Forse troppo bello, Matteo? Su quel palco, Fiorello e Amadeus quasi non le hanno ripetuto altro.
«Scusate, non è colpa mia. Ci sorrido. Beh, diciamo che la mia mamma e le mie nonne già quand’ero piccolo non facevano che insistere: “Ma quanto sei bello…”. Sono abituato, però non faccio mica il modello, sono un atleta e per questo mi hanno chiamato a Sanremo. Non gioco a tennis per farmi dire che sono elegante o carino. Poi, che mi dispiacciano certi complimenti no davvero, sarei falso se lo dicessi».
Più difficile stare a Sanremo oppure a Wimbledon?
«Quand’ero in cima alla scalinata, in attesa di entrare, ho guardato il grande schermo con l’orologio e ho cercato di calcolare i battiti del mio cuore. Galoppava tantissimo, più di quando sto per affrontare un grande match».
Risultato del calcolo?
«Sui centoventi battiti a riposo. Poi hanno chiamato il mio nome, sono sceso dalla gradinata e tutto è andato un po’ meglio. Ma avevo addosso un’emozione fortissima e diversa».
Del resto, quel palco è un pezzetto della nostra storia.
«Da piccolo non mi perdevo un Festival, anche se a un certo punto mi mandavano a dormire. Ora, almeno, posso guardarlo tutto».
Cosa le ha detto la sua mitica nonna Lucia?
«Che si ricorda di quando mi spingeva sul passeggino, e che mai si sarebbe sognata di vedermi a Sanremo. L’ho chiesto anch’io ai miei genitori e a mio fratello, tornando a casa dopo il Festival: ma cosa ci è successo? In pochi mesi Wimbledon, il presidente Mattarella, il presidente Draghi, l’Australian Open, Fiorello».
Infatti: cosa le è successo?
«Credo di avere soltanto giocato il meglio possibile a tennis, dove mai avrei immaginato di eccellere così. Mi sento fuori dalla logica: per questo è tutto più bello, anche se impressionante».
Le avrà scritto il mondo.
«Amici, amiche, un uragano di messaggi. Quasi tutti mi hanno detto che la mia emozione è passata nello schermo e ne sono felice. L’ho trasmessa. Senza racchetta è molto più difficile, però è stato bello sentirmi pop».
Quando il tennis la rende davvero felice?
«Quando qualcuno mi dice di essere rimasto sveglio alle quattro di mattina per vedermi giocare, oppure quando mi avvicinano i bambini e cominciano a giocare a tennis per causa mia».
Crede che dopo Sanremo accadrà di più?
«Forse sì. Forse, tre o quattro persone che non hanno mai guardato una partita di tennis, adesso lo faranno».

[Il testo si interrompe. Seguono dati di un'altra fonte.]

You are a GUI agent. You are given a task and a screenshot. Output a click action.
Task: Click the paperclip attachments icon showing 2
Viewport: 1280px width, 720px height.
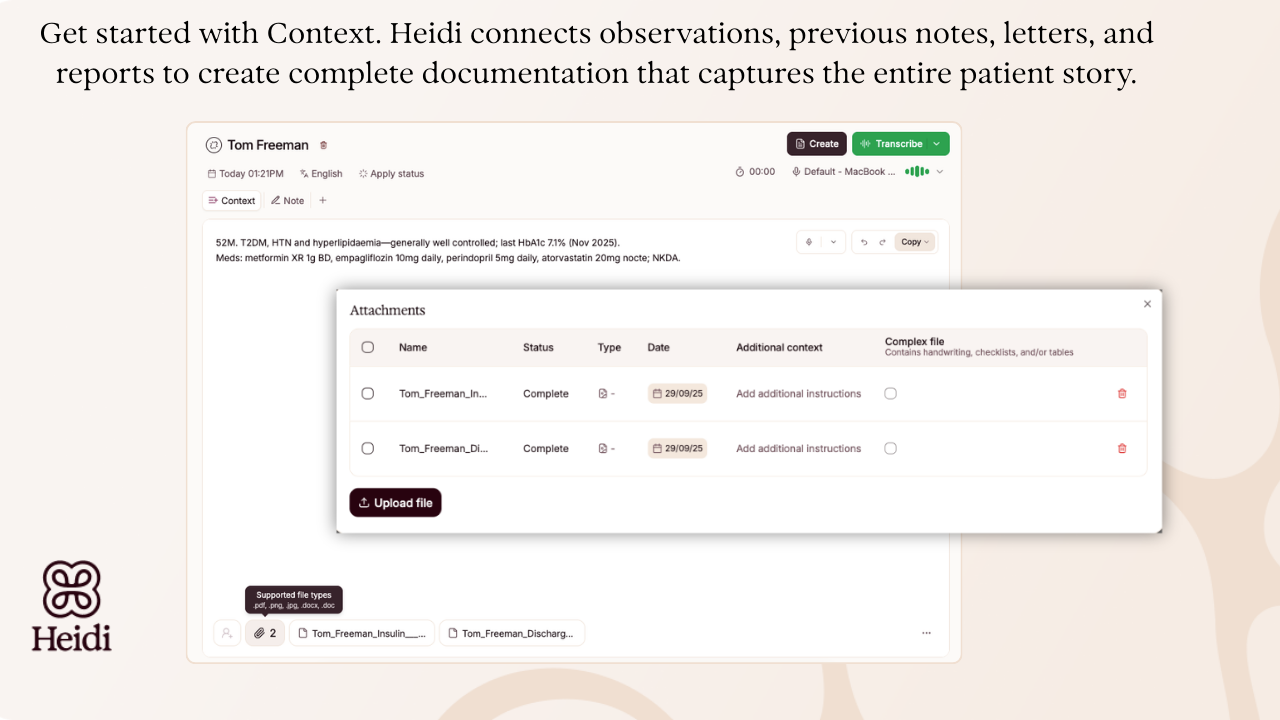pyautogui.click(x=265, y=633)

Stavolta, ovviamente, nessuno l’ha fischiata: ma è così difficile per i tennisti della sua generazione farsi accettare? I mostri sacri vi schiacceranno persempre?
«No, è soltanto una questione di tempo: è un passaggio e passerà.

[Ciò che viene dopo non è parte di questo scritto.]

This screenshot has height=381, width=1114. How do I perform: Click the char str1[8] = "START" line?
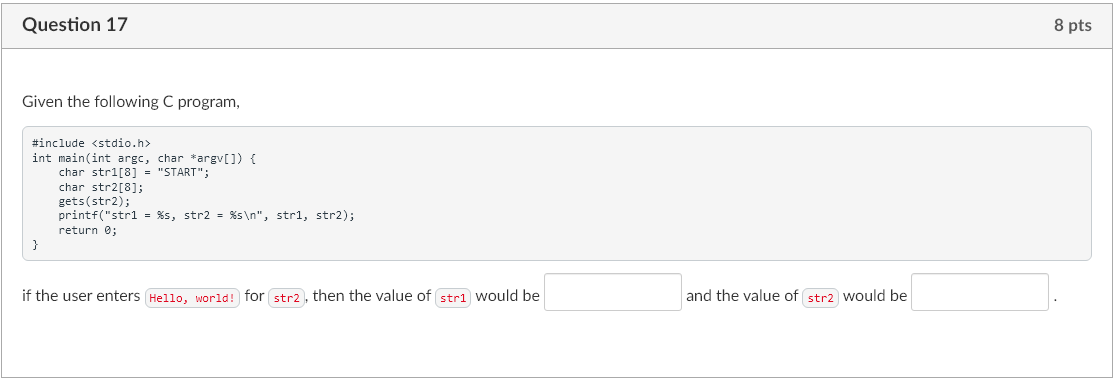pyautogui.click(x=135, y=172)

Anche di Nadal, all’inizio, si diceva: ma guarda questo, gioca con i pantaloncini a pinocchietto… E il pubblico tifava per Sampras, per Agassi, non per i nuovi campioni che pure sarebbero diventati leggenda».
Si ha questa percezione, quando li si affronta?

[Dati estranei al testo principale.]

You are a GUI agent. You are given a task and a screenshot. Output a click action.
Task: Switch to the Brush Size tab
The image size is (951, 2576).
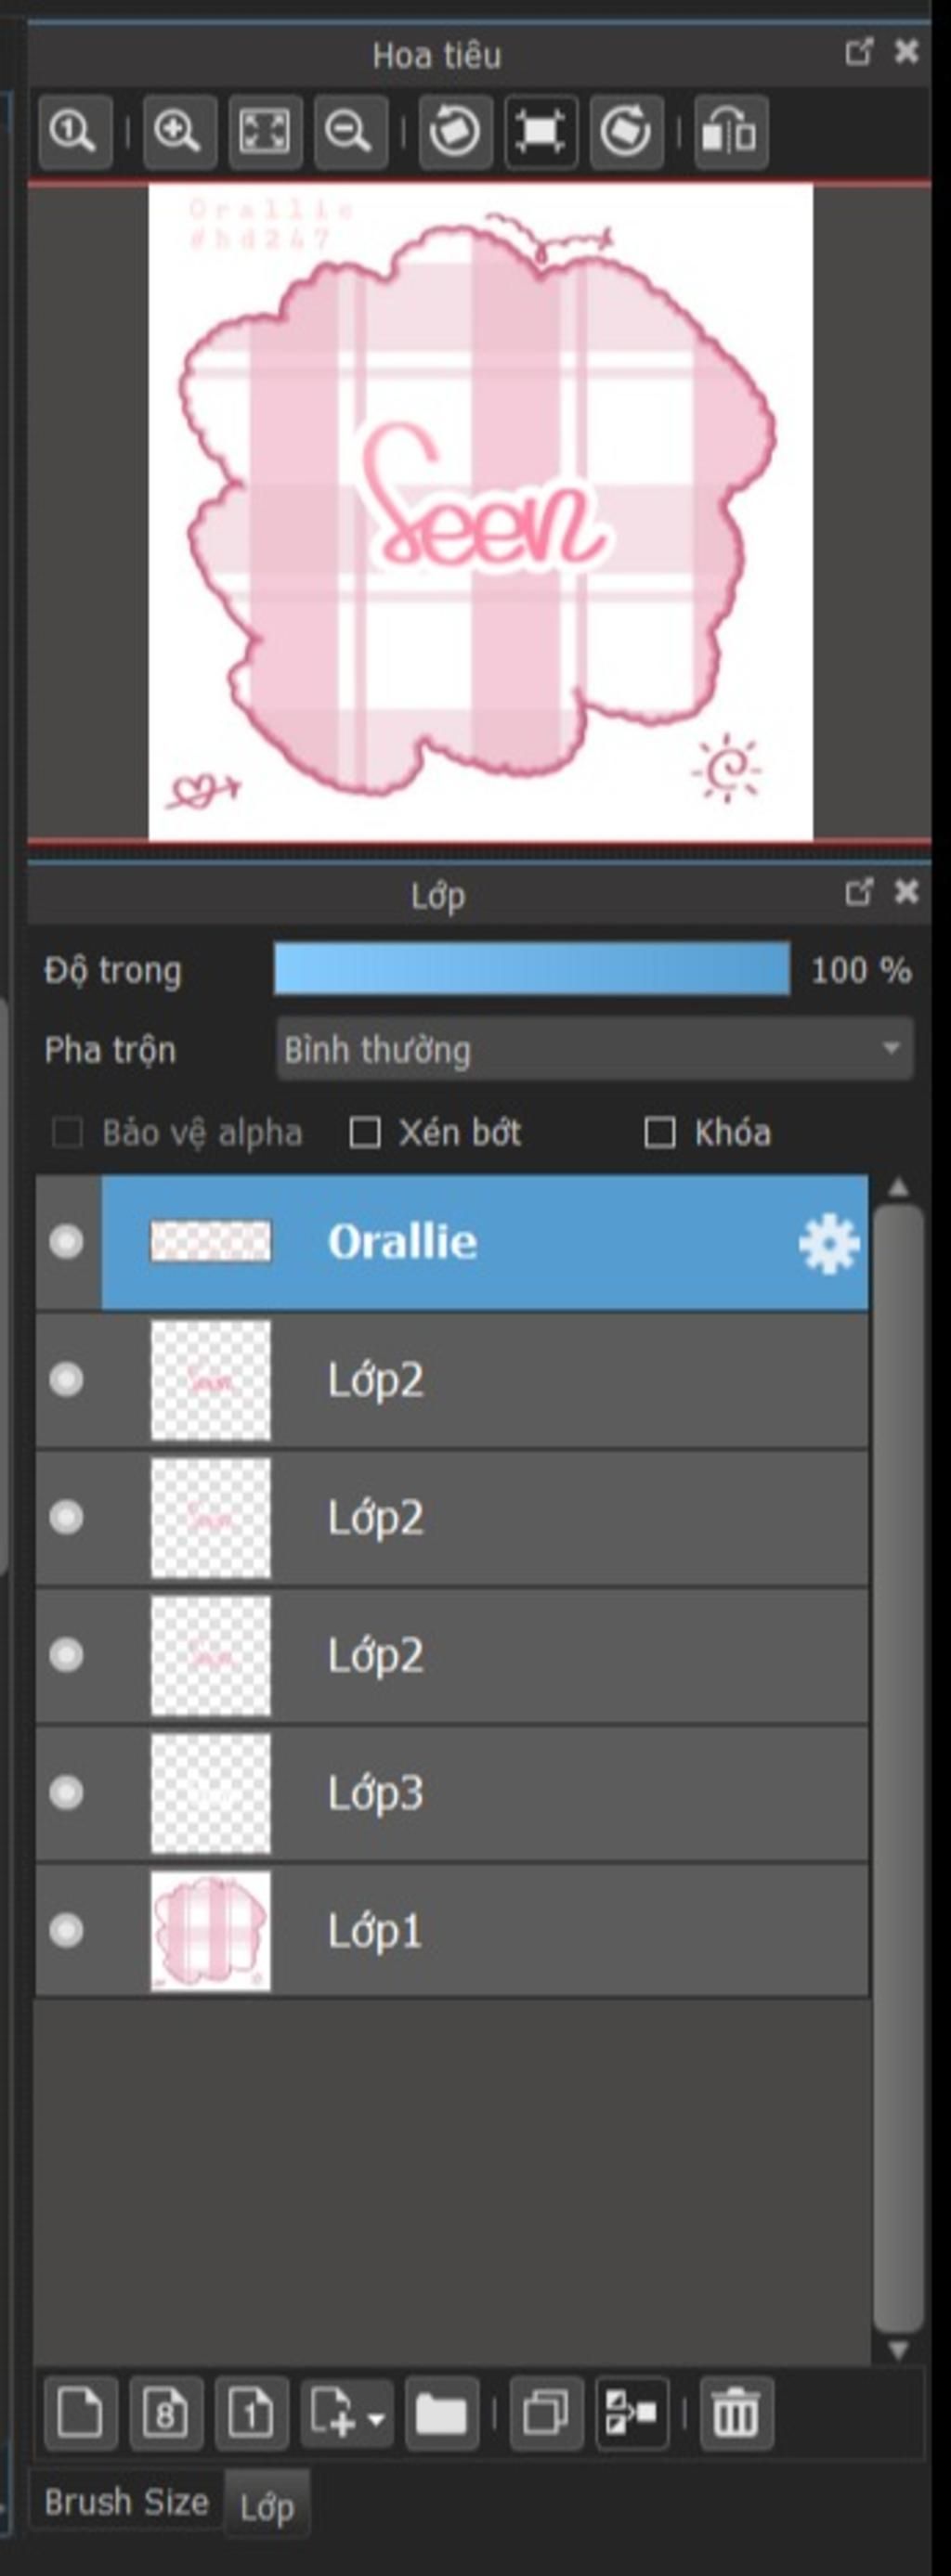click(126, 2501)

«Dico di più: io capisco la gente che ama i miti, in campo non provo fastidio. Forse anch’io, se fossi in tribuna, tiferei per loro. Perché tifare Nadal, Djokovic o Federer significa stare insieme ai propri ricordi, vuol dire rimanere attaccati a una parte del proprio cuore. Io lo trovo romantico».
Quanto è vicino il suo primo Slam?
«A Wimbledon era lontano appena due set, e in Australia mi sentivo benissimo. So che quel giorno si sta avvicinando, anche se è davvero impossibile fissare una data. Credo però di essere tra i quattro o cinque giocatori che possono riuscirci».
Ma è più forte Djokovic o Nadal?
«Giuro, non si può rispondere. Del resto ho perso tante volte contro tutti e due… Nadal è un mancino e ti porta dove vuole lui, dandoti l’impressione di lasciarti giocare di più e alla fine ti batte. Djokovic semplicemente ti disattiva, è un grandissimo contrattaccante. Loro due, insieme a Federer, sono i più grandi tennisti di tutti i tempi, atleti sublimi. Basti questo per capire cosa significhi averli di fronte».
Per chi di loro metterebbe la sveglia alle quattro del mattino?
«In vita mia l’ho fatto solo per le partite di Nba. Per dei tennisti, mai».